Cette incapacité à profiter des corps pour ce qu’ils sont : des étendues vastes et mystérieuses.
Laurène Marx
J’ai beaucoup de joie à écrire quelques lignes sur la pièce de Laurène Marx car, avec ce sujet et sa matière, cette écriture m’a replongé dans un vaste réseau d’études — en l’occurrence, celui de ma thèse de troisième cycle où je réfléchissais et interrogeais la question de l’identité. Dans ces travaux j’ai évoqué longuement La Nuit juste avant les forêts de B.-M. Koltès, en regardant de près comment ce monologue dessinait une double entrée : un Français vacillant dans sa représentation et un même homme touché par l’altération de sa personne.
Ici, dans ce texte récent de l’auteure trans non binaire, j’ai été attentif à ce trouble intérieur, cette douleur en relation avec le sexe : le sien et celui des autres. Il en résulte un partage, une coupure entre le haut et le bas de la personne physique. Oui, coupure qui engendre positivement une union, une épissure, voire une fusion biologique des deux statuts de ce corps : une femme en transition vers elle-même.
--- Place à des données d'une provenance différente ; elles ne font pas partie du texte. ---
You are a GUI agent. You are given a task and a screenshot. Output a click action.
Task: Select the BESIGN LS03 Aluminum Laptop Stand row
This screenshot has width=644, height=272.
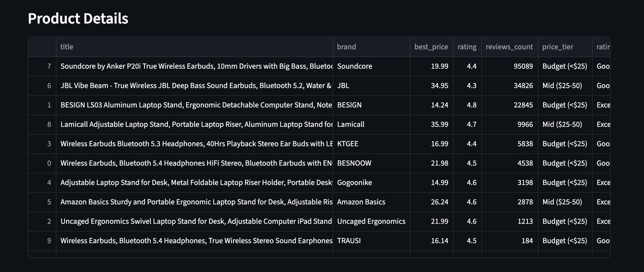194,105
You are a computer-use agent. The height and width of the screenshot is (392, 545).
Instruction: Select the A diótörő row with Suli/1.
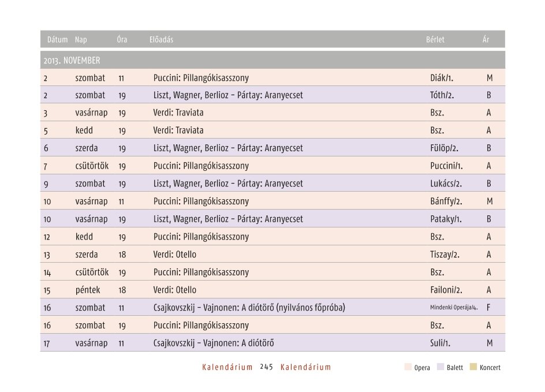point(273,343)
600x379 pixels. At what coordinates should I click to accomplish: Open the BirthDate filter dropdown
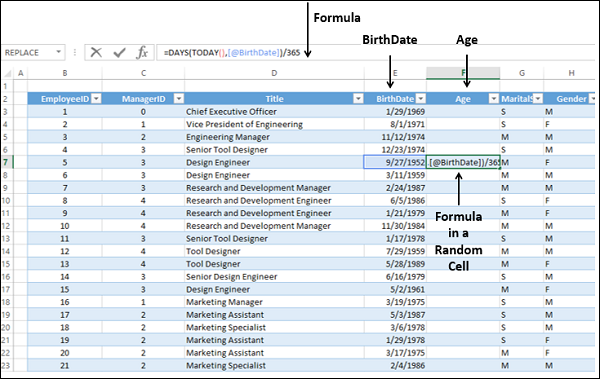421,99
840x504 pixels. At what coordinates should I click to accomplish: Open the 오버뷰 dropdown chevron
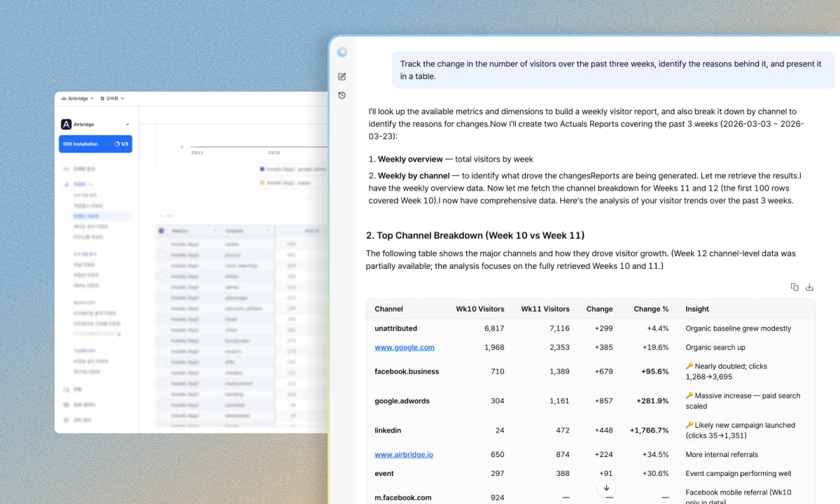point(122,99)
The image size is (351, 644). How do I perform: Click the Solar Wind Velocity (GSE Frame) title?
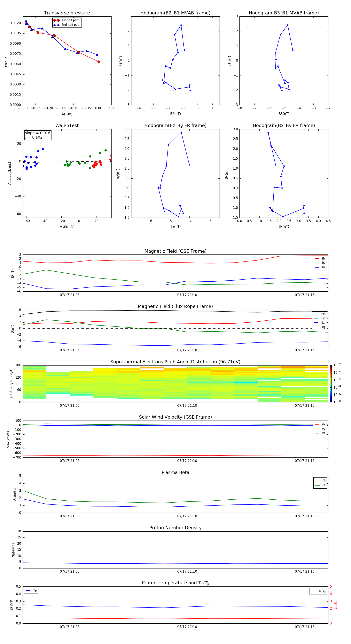coord(175,417)
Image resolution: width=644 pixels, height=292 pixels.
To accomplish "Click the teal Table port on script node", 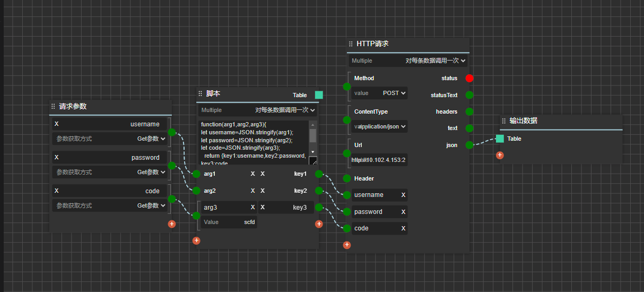I will [319, 95].
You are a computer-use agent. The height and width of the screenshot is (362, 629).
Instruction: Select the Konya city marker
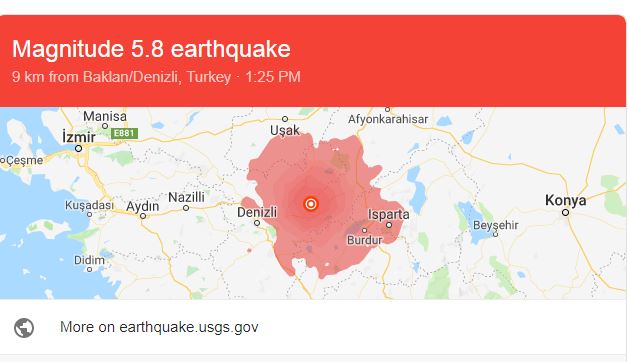565,212
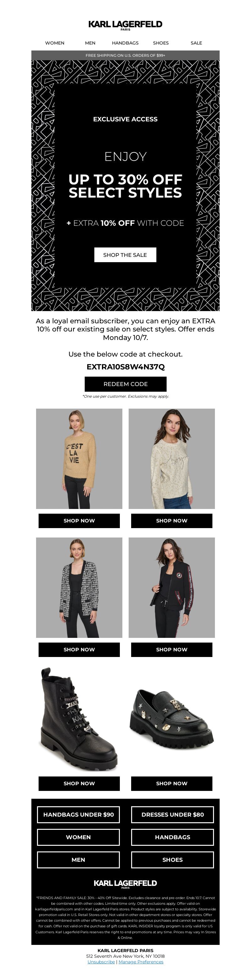Go to the SALE navigation link
The width and height of the screenshot is (251, 980).
196,43
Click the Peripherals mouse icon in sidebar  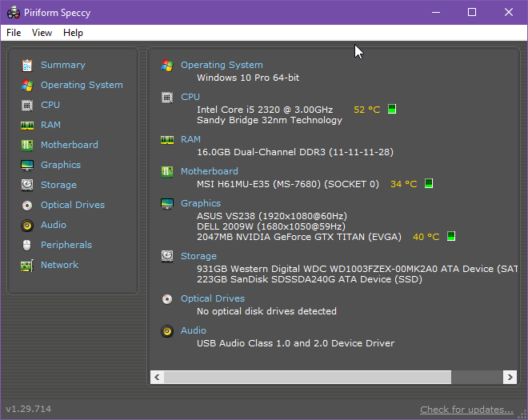pyautogui.click(x=27, y=245)
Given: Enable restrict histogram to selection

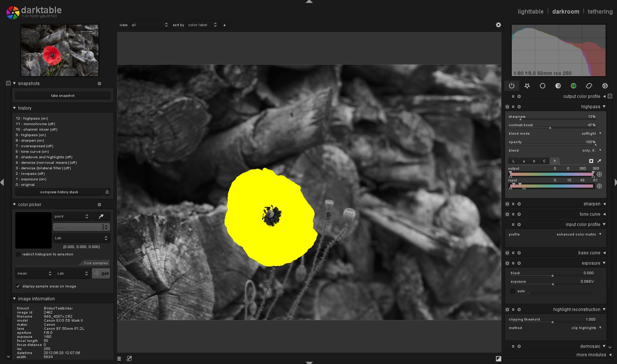Looking at the screenshot, I should pos(18,254).
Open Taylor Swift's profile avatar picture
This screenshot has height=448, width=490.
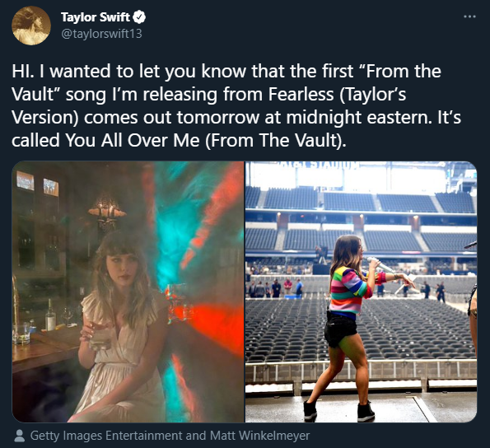[x=31, y=26]
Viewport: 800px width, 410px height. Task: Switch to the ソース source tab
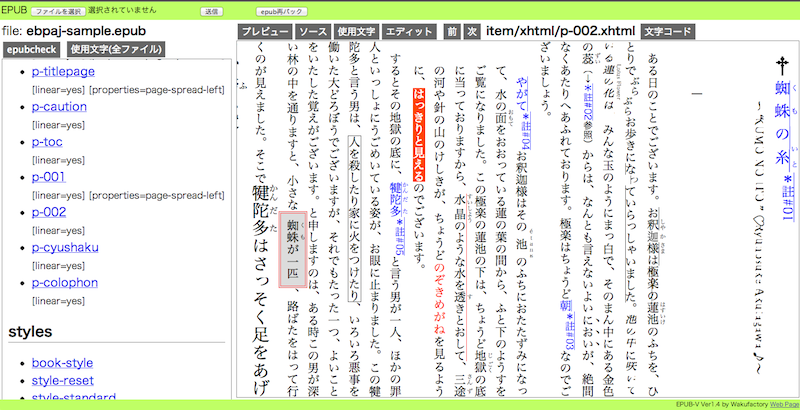(x=314, y=32)
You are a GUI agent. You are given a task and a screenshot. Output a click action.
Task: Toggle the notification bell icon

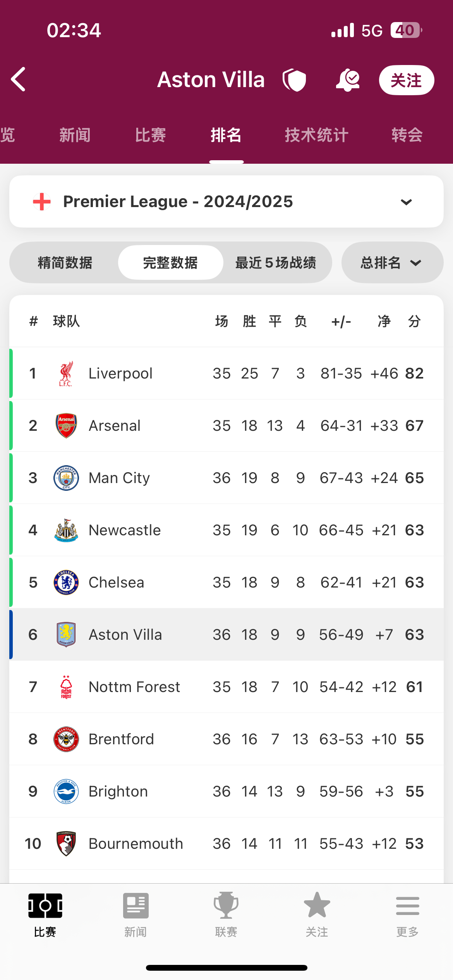pos(347,80)
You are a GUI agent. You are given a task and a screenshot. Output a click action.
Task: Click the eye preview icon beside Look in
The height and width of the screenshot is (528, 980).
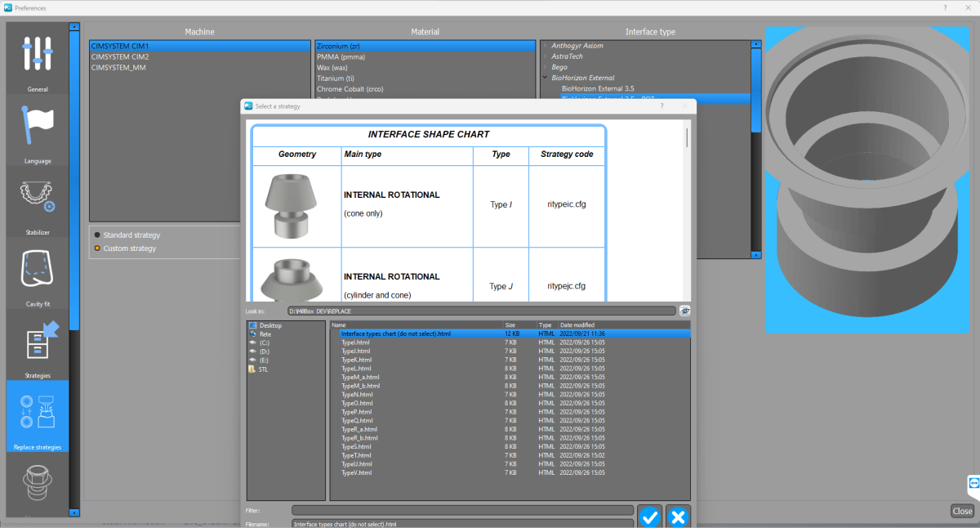684,311
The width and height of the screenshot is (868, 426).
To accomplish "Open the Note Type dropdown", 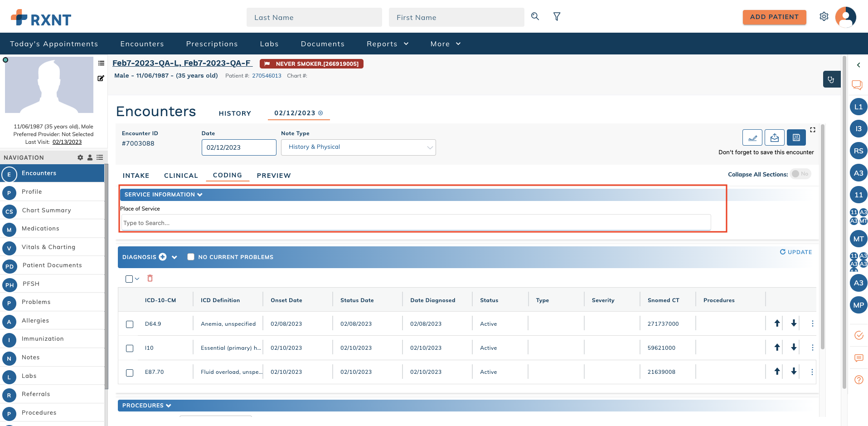I will click(358, 147).
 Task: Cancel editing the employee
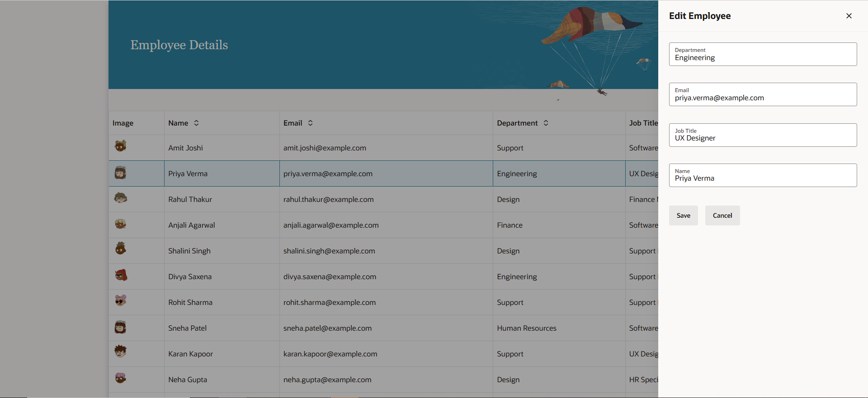(722, 215)

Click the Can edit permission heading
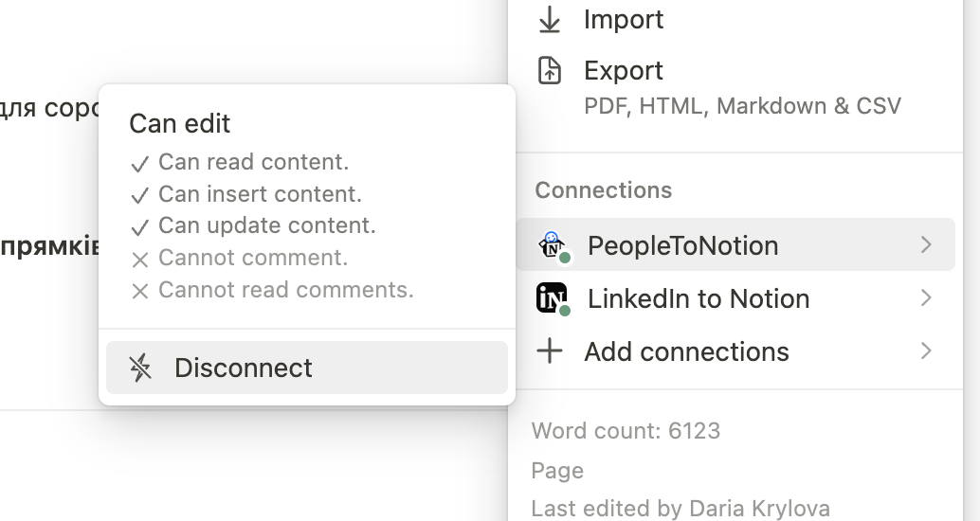179,124
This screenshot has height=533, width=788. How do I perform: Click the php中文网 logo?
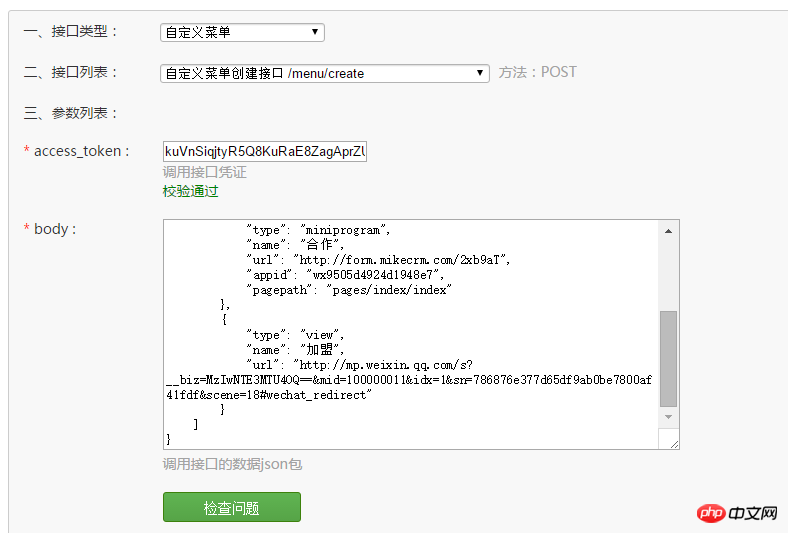(739, 512)
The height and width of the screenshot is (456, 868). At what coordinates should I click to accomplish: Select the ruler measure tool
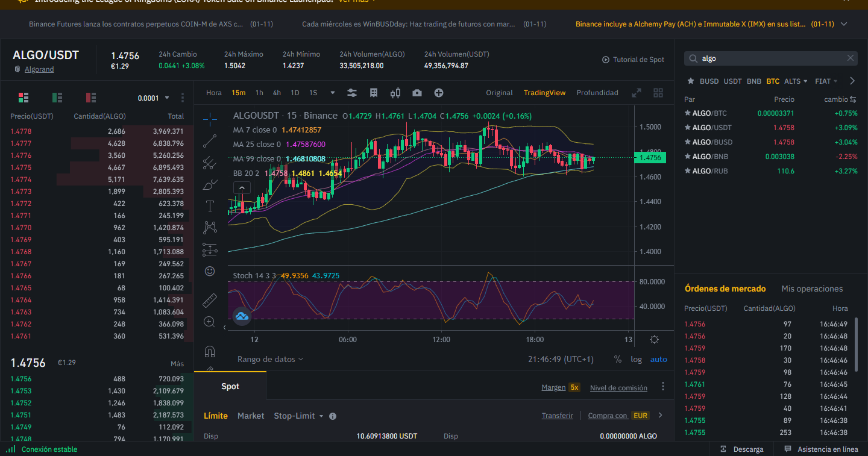210,299
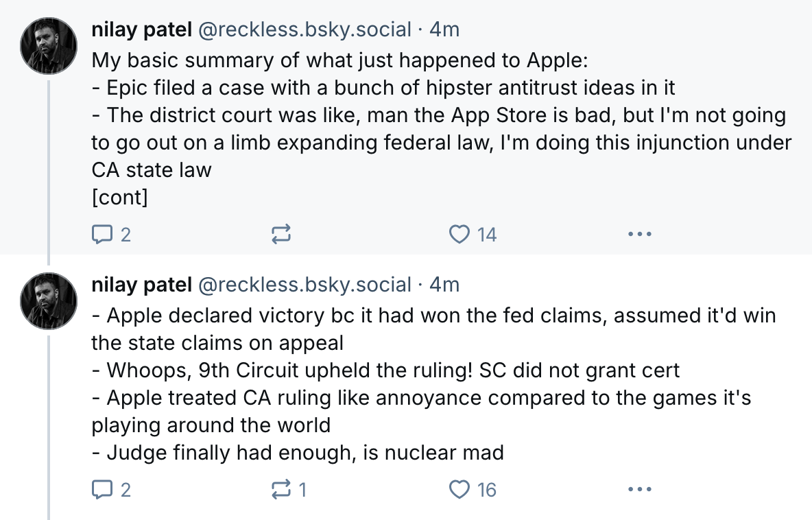
Task: Click the nilay patel name on the second post
Action: (x=141, y=285)
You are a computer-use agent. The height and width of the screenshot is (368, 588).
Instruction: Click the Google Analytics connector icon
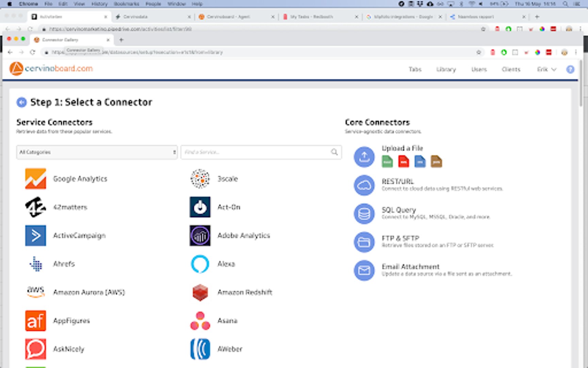click(35, 179)
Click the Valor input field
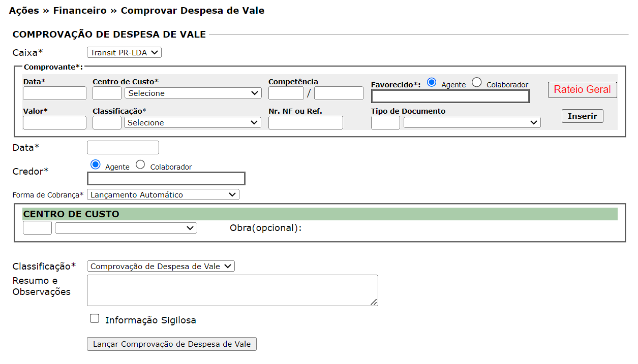 pos(55,123)
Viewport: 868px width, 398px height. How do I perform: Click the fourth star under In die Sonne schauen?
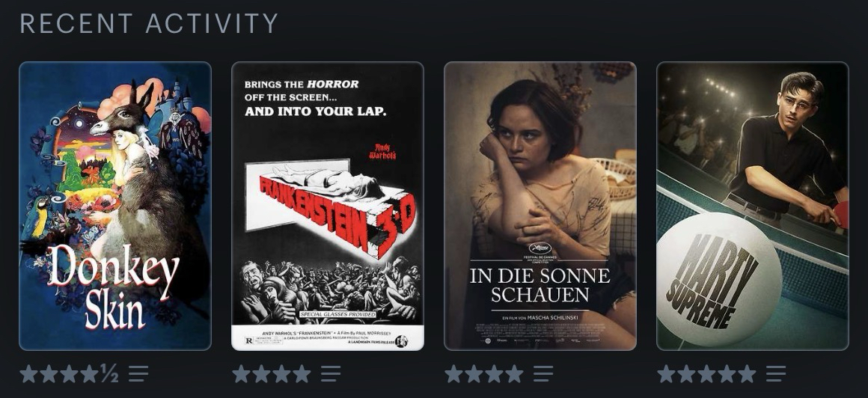(x=514, y=373)
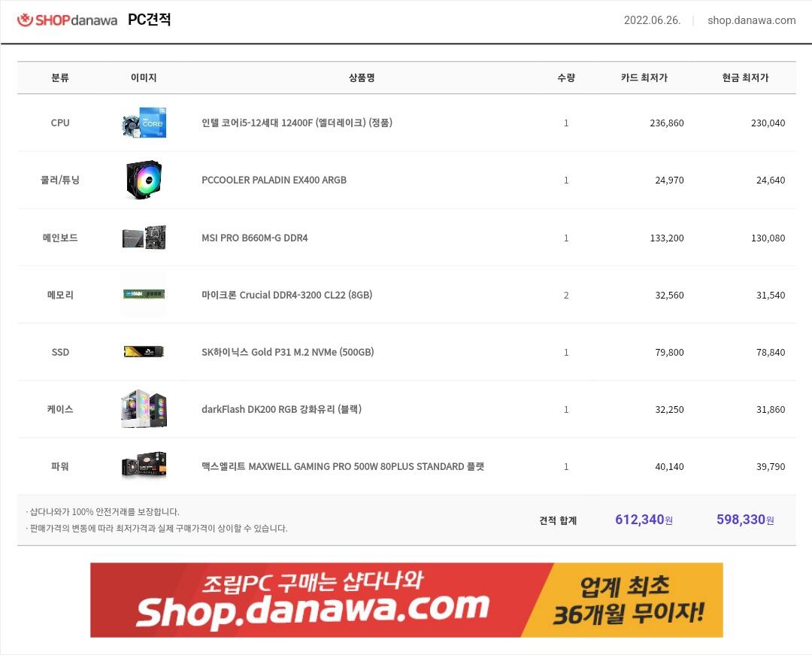The image size is (812, 658).
Task: Click the 현금 최저가 column header
Action: (745, 77)
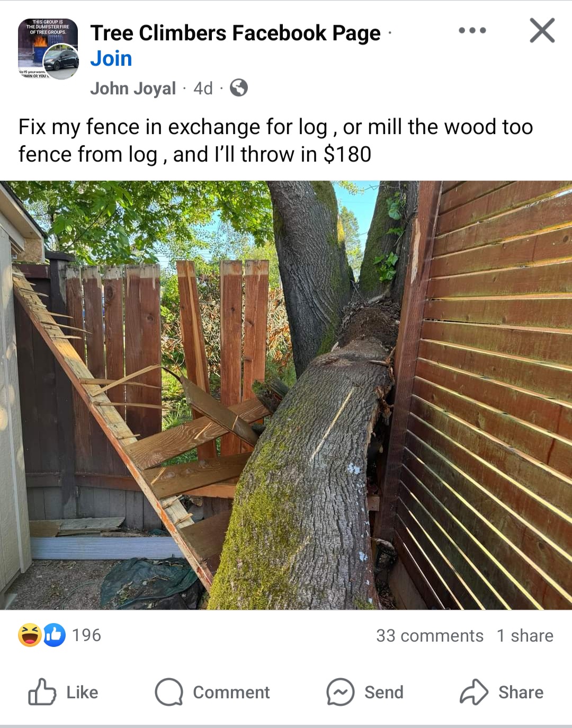572x728 pixels.
Task: Select the Send button label
Action: [x=384, y=692]
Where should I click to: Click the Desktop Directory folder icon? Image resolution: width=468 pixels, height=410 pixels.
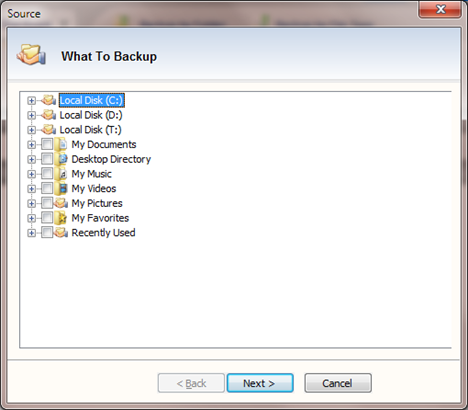coord(61,159)
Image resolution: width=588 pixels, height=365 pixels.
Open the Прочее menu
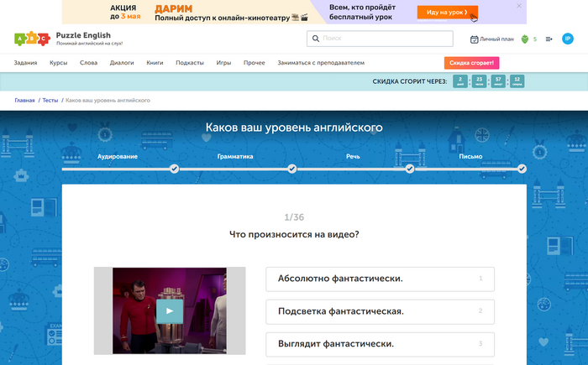[x=254, y=63]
Et puis, puisque j’ai parlé de monologue, ici la question est intéressante, car factuellement la pièce est parfois dialoguée, ce qui engendre des flottements dans le continu de la lecture, peut-être comme pour la dramaturge il y a flottement du bas et du haut, des genres et des sexes. Toujours est-il que ce schéma ne va pas sans mal. L’héroïne doit affronter les préjugés, les désirs implicites et explicites, les tourments non avoués, la simplification à outrance de la biologisation, les paradoxes d’une trans qui ne cesse de s’expliquer, à elle-même tout d’abord puis dans son désir et ses floutés.
Il faut dire que d’un certain point de vue on se trouve devant un double bind. Être femme sans l’être, ne pas être femme tout en l’étant, désirer qui pour finir ? Il y a de l’angoisse c’est certain — mais cette anxiété est pour moi une forme de force, d’appui où puiser des ressources, des biens moraux capables d’en finir avec les hypocrisies et les faux dilemmes.
C’est quoi être une femme ? Être une femme c’est pouvoir tomber enceinte, c’est la maternité qui fait de toi une femme. Merde…
Être une femme c’est être réceptive… Mais tu sais bien, arrête…
Non dis-moi.
Arrête.
Non mais vraiment. Dis-moi
Arrête.
Une femme c’est une personne qui aime, qui veut être aimée. OK, ça tu as…
On doit donc abandonner les critères normatifs d’une idéologie hétérocrate pour se confronter, avec l’écrivaine, au doute quant à la construction d’un moi homogène. Le Je suis Je de Parménide se heurte au corps, à la physiologie et en ce sens, nourrit des aventures intellectuelles multiples. Cette pliure du haut et du bas par exemple, recoupement sans accord des attributs de la virilité et de la féminité, recoupe des tendances, des plis justement dans le tissu social que l’homosexualité masculine ou féminine, ici, ne trompe pas, car pour la protagoniste le balancement se fait de l’homo à l’hétérosexualité, se poursuivant dans une altération et une fixation de l’idée de la femme.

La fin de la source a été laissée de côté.